Sounds like a good way to be a one-termer, to me.

UPDATE: Rand Simberg thinks it’s safe for Bush, as the extension is unlikely to pass:

So it’s probably a safe position to take. He can make himself look moderate to the moderates, while still allowing the thing to die, thus pleasing his gun rights constituency.

Well, maybe. It seems a bit, well, Clintonian to me.

ANOTHER UPDATE: John Tabin thinks I’m wrong, too. He doesn’t think this has a lot of political traction.

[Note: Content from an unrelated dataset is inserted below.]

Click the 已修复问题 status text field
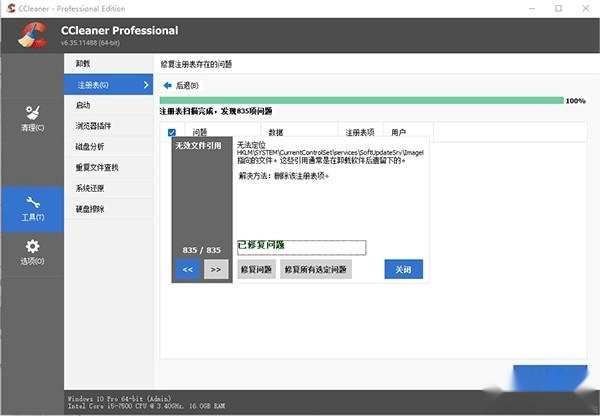 pyautogui.click(x=301, y=246)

He may be right, of course — but I’ve gotten a lot of angry email about this, copied from gun-rights lists, that suggests that the gun-activist constituency is already pretty upset about it. They also think that Bush has been all talk, no action, on the Ashcroft Second Amendment strategy (and they’re clearly right about that). So if those people get mad will they stay home? Maybe. If they do will it cost Bush some states? Maybe. Can he afford to lose those states? Maybe. Is he smart to take that chance? At best, maybe. Anyway, here’s what I wrote when this was first rumored, back on Sept, 8, 2001.

ANOTHER UPDATE: Reader Mike McDaniel writes:

think that Bush and Rove have miscalculated the brittleness of their support from gun owners. Gun owners have become very watchful for the knife in the back – so much so that many regard betrayal as inevitable. Trust has to be earned, and Bush has provided little more than lip service.

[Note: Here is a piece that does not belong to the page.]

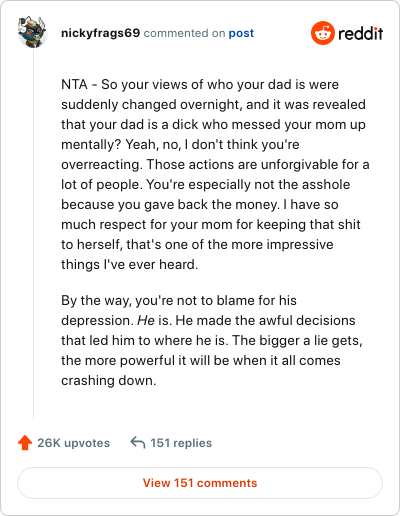The width and height of the screenshot is (400, 516).
Task: Click the orange upvote arrow icon
Action: point(25,443)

The Republican Party tends to forget that every election in the last fifteen years that they fought with NRA support was a victory – and every election without NRA support was a defeat. Sooner or later, the people they keep stabbing in the back will walk out and STAY out – or the Democrats will figure out that a slightly better offer (which would not have to be much) would turn gun owners on THEIR side, smashing the Republicans’ chances for decades to come.

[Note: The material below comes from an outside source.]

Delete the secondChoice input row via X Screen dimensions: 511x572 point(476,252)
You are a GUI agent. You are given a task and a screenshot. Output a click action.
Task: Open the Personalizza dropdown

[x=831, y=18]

We’ll have to see. But Bush needs to take care – he is horribly vulnerable on the right. The Democrats can’t do it, but a conservative Republican could easily. . .

He needs to stop pandering to his opponents and start mending some fences.

I think that there’s a significant group of people who feel this way, and that McDaniel is right — their support is brittle, and they’re hypersensitive about betrayal, because they’ve been betrayed so many times.